(Medical Xpress) -- This week the Journal of the American Medical Association published a study with unfortuate news for the millions of people who suffer from multiple sclerosis. In the large study, a therapy known as interferon beta failed to stave off the progression of the incurable disease. Albert Lo, associate professor of neurology and epidemiology, comments on what the study means for patients, why it was well-designed, and how a new effort to support research on the disease in Rhode Island could help.
The results of this study with nearly 2,700 participants showed that treatment with interferon beta, which is a major class of disease-modifying therapy for multiple sclerosis, did not prevent progression of disability, which is very disappointing from a therapeutic perspective. Currently, there is no cure for MS, and as a lifelong disorder of the nervous system, MS is characterized by episodic relapses of neurological injury such as weakness or blindness. While in most cases, there is a varying degree of recovery after relapses, over time, disability accumulates. The accumulation of deficits and the loss of physical and mental function is a major concern for people with MS and their clinicians.
Currently, there is no medication on the market that is directed explicitly for neuroprotection and the prevention of disability. Many had hoped that the interferons, along with the other disease-modifying agents (which were developed to reduce relapse rates) would also have a significant effect on protecting patients from MS disability.
Although the results from this study were not as we would have hoped, they reflect a marked improvement over prior studies which used known methodologic flaws.

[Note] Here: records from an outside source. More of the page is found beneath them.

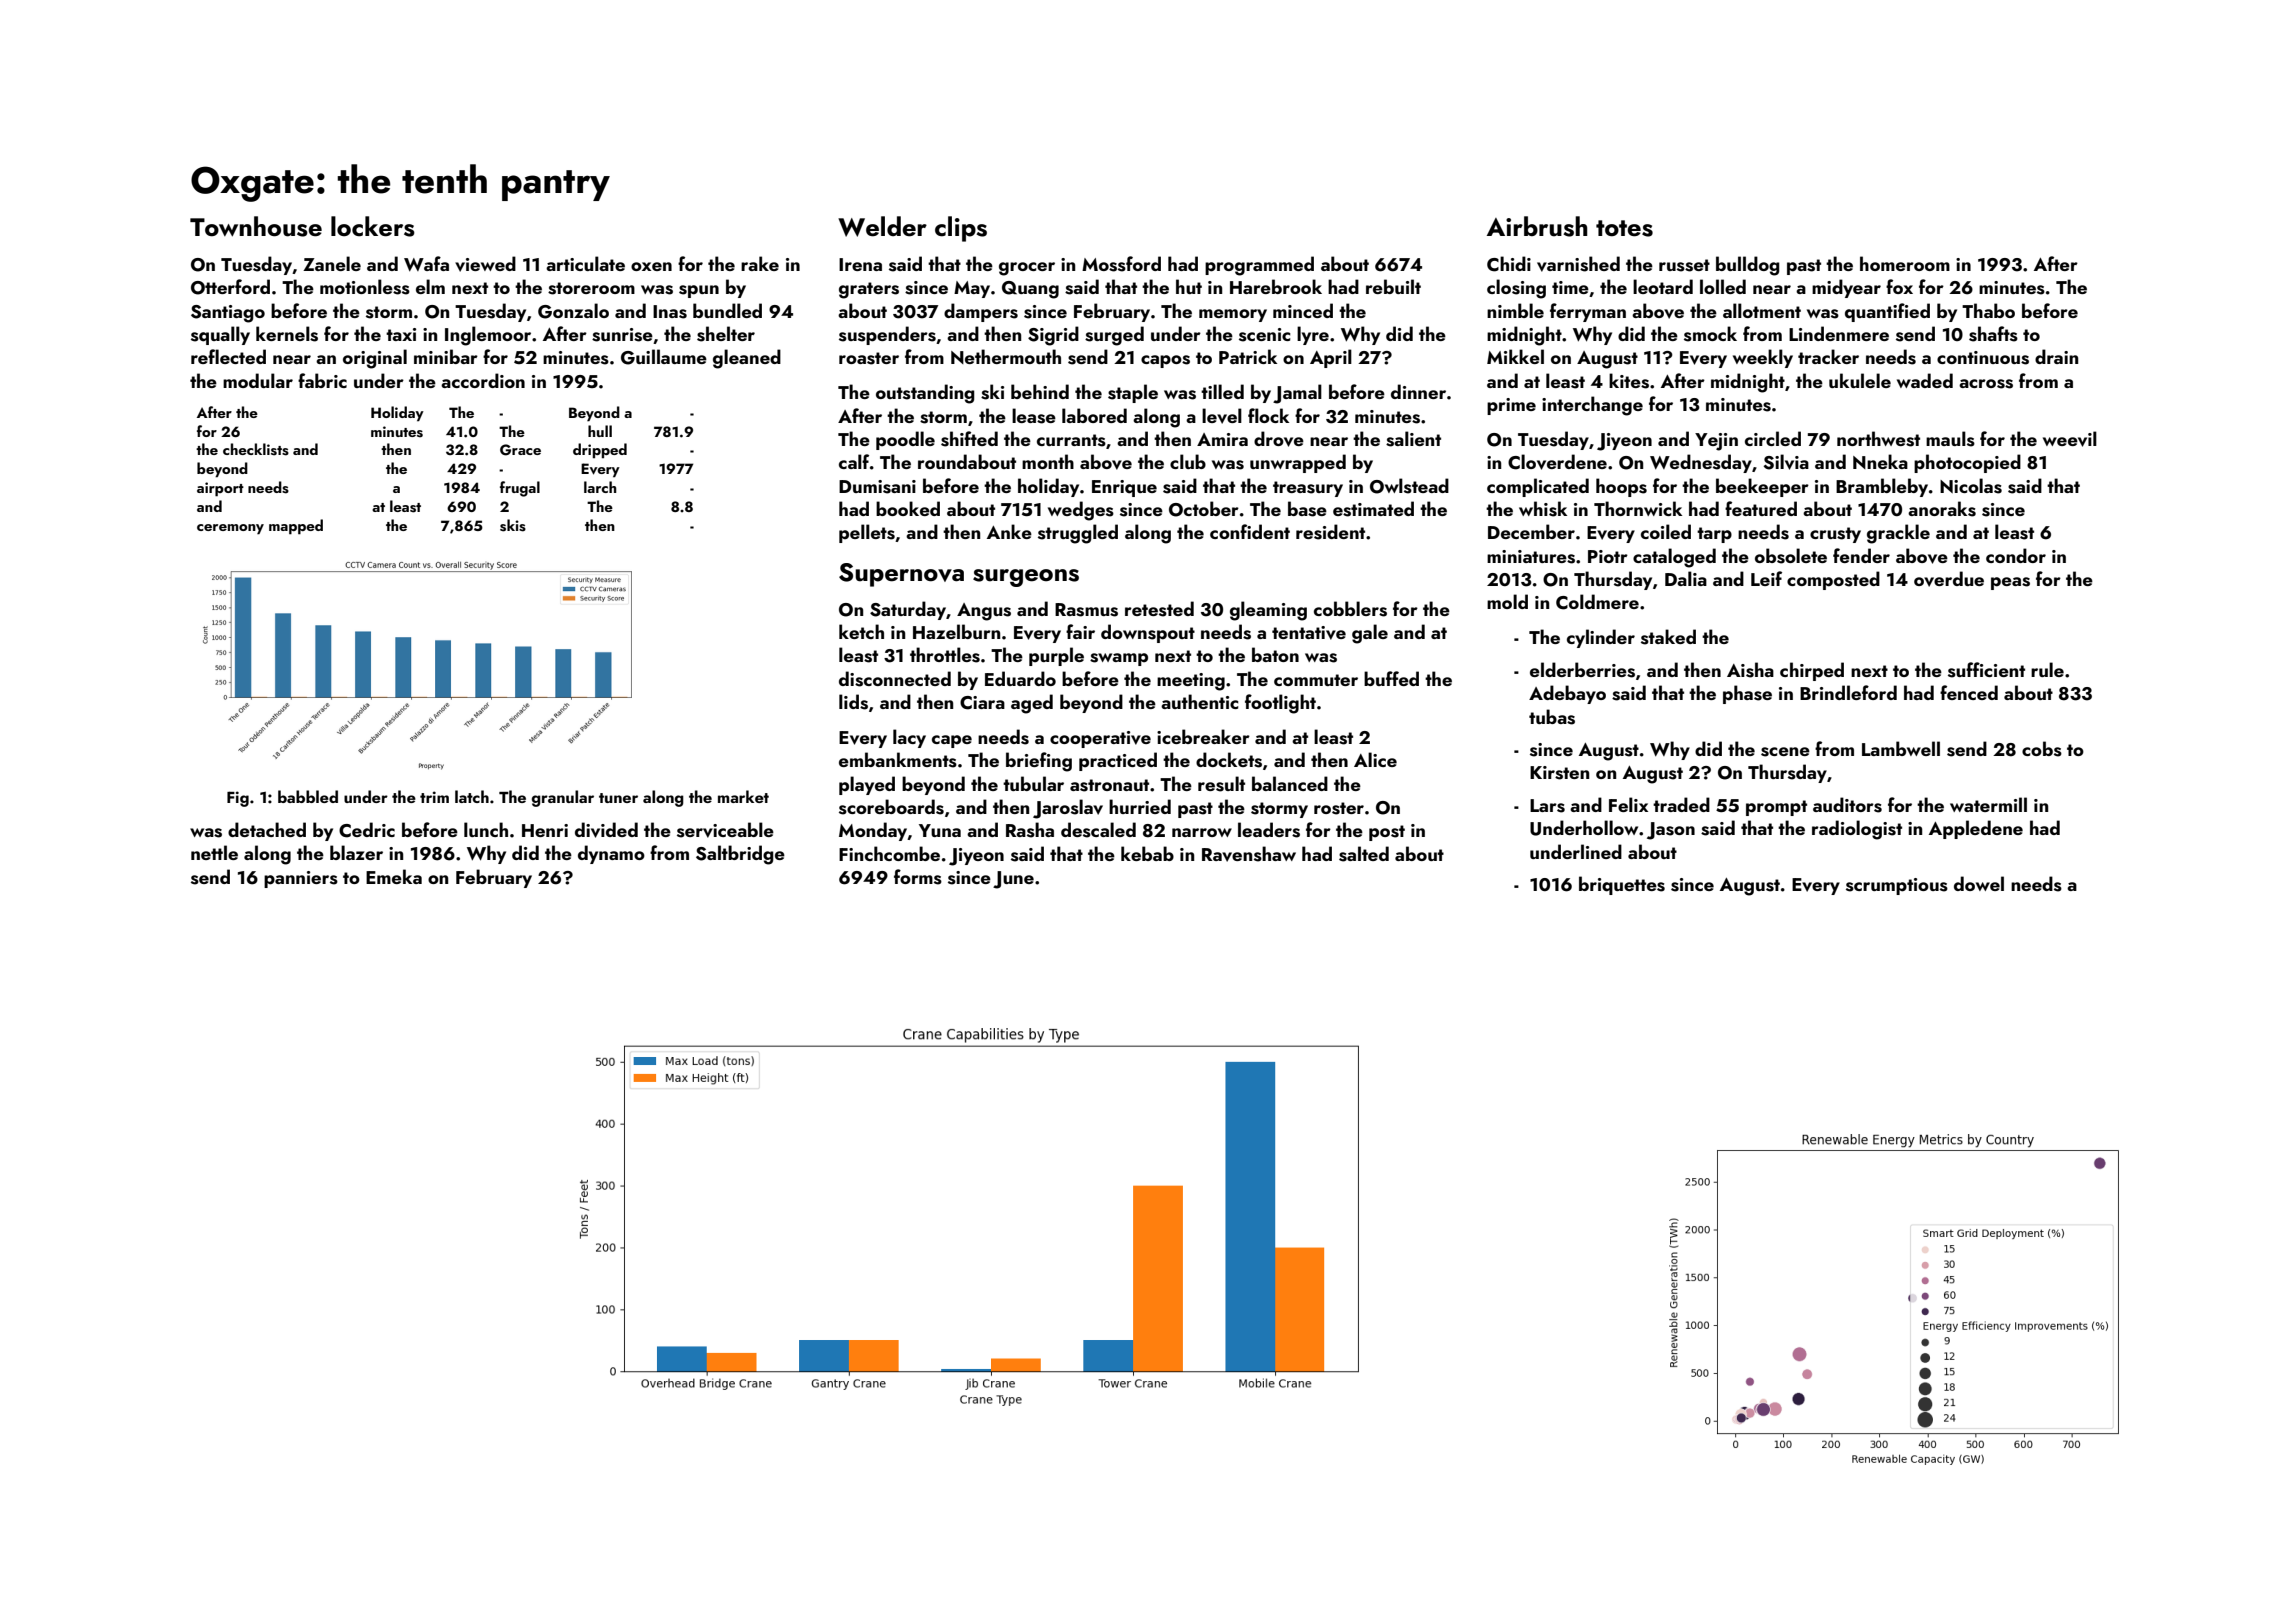 The height and width of the image is (1620, 2292). Describe the element at coordinates (908, 508) in the image. I see `booked` at that location.
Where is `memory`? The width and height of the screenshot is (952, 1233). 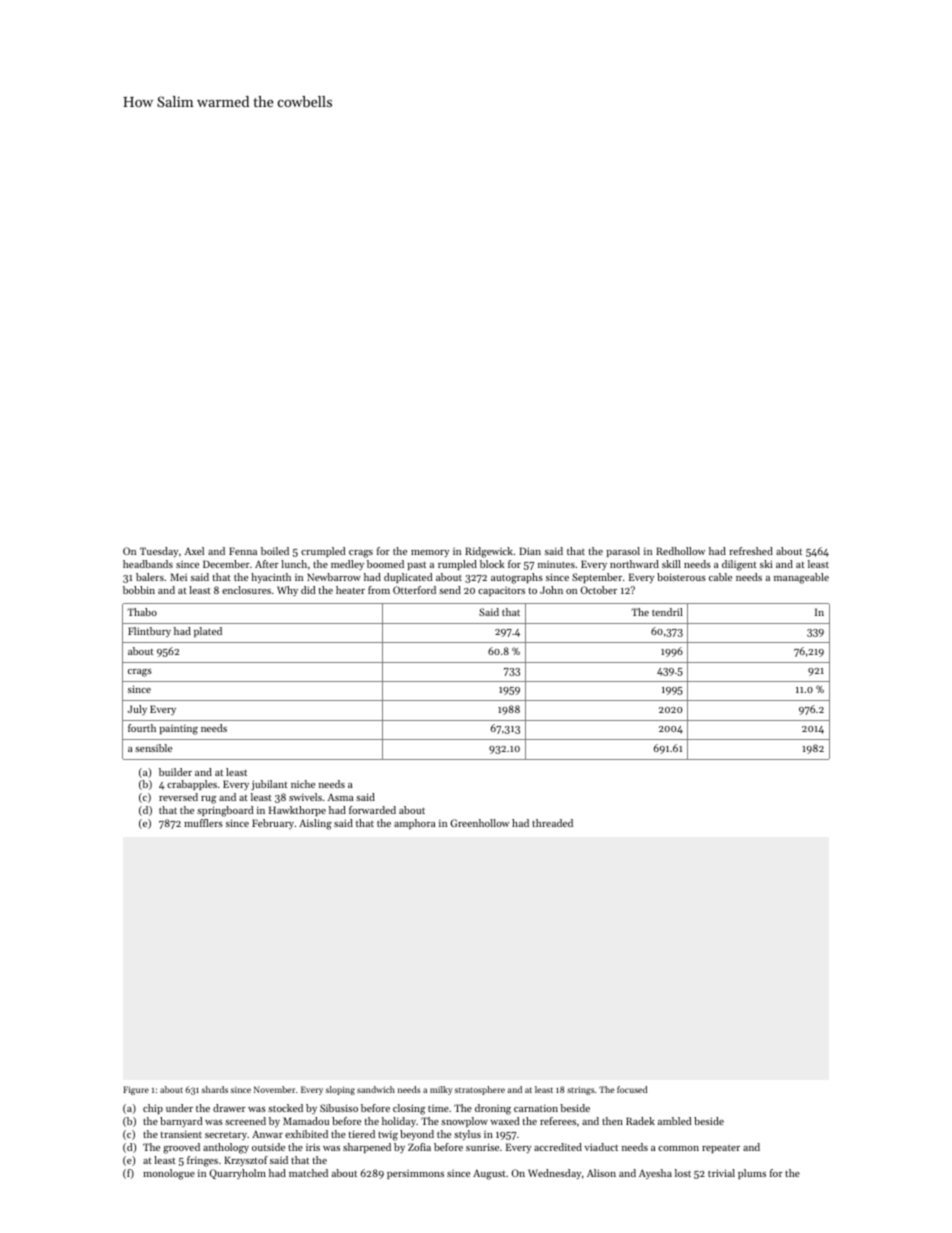 memory is located at coordinates (430, 553).
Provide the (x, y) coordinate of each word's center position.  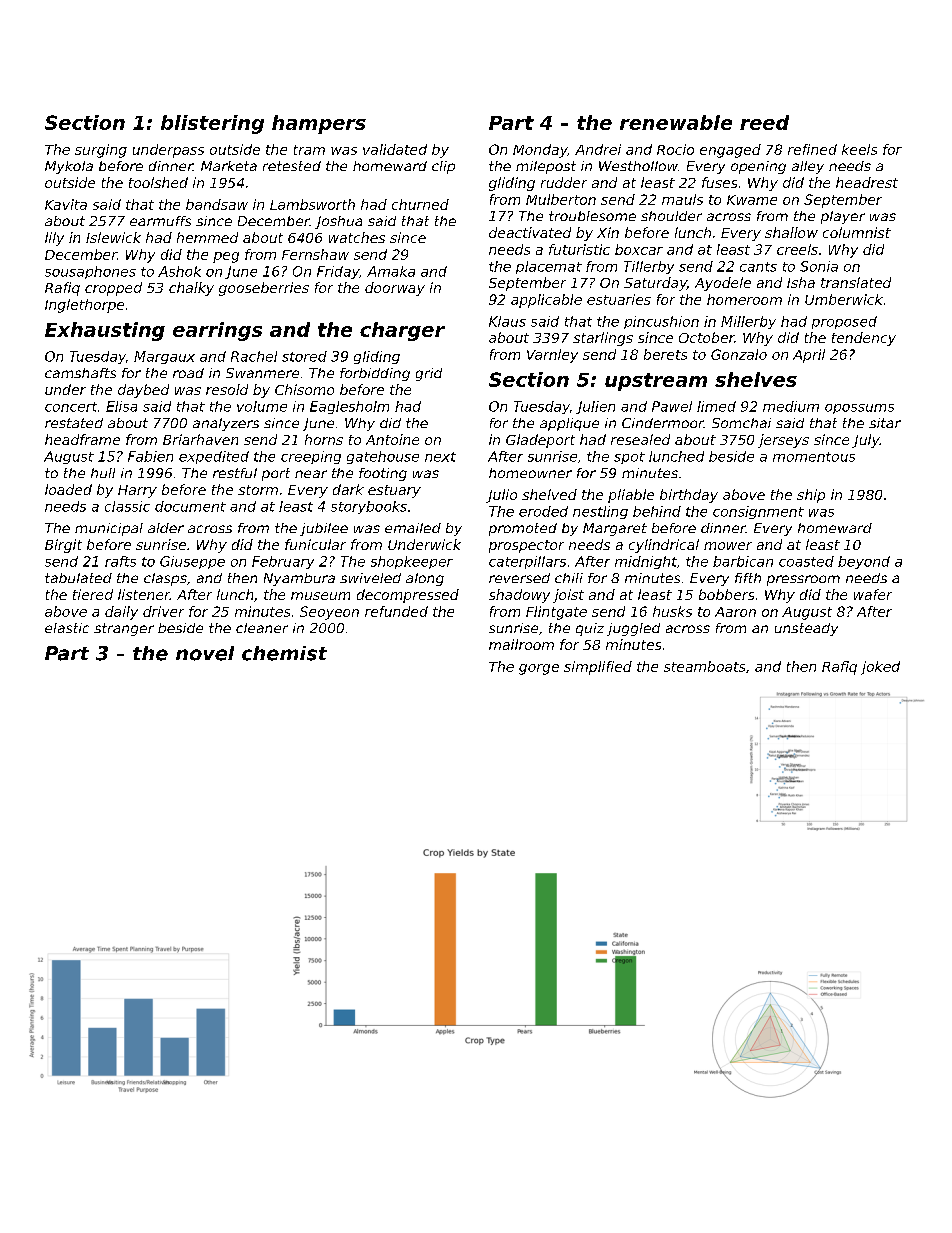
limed (716, 406)
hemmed (207, 237)
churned (420, 204)
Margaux (164, 357)
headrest (867, 182)
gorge (539, 669)
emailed (413, 528)
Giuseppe (192, 562)
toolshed (158, 182)
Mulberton (561, 199)
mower (728, 546)
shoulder (671, 216)
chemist (284, 653)
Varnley (552, 356)
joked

The new results from the Tremlett group point to the importance of the research methodology used (prospectively collected longitudinal study data) and a well-controlled design to generate the results approaches that we are using in our own research at Brown University.
A number of the early studies examining the effect of interferons on disability primarily used patient sample groups of convenience for post-marketing studies. They indicated that interferons were in fact preventing disability. However, using samples of convenience inherently includes a number of biases and problems. Dr. Tremletts results were generated from a more systematic longitudinal study in which biases and shortcomings can be better addressed. Therefore, making conclusions and clinical decisions from the results is more reliable. These data both will help in making clinical decisions on treating MS patients during the later course of their disease, when there are virtually no relapses, and will help to point more urgently toward the clinical need of an agent to prevent disability.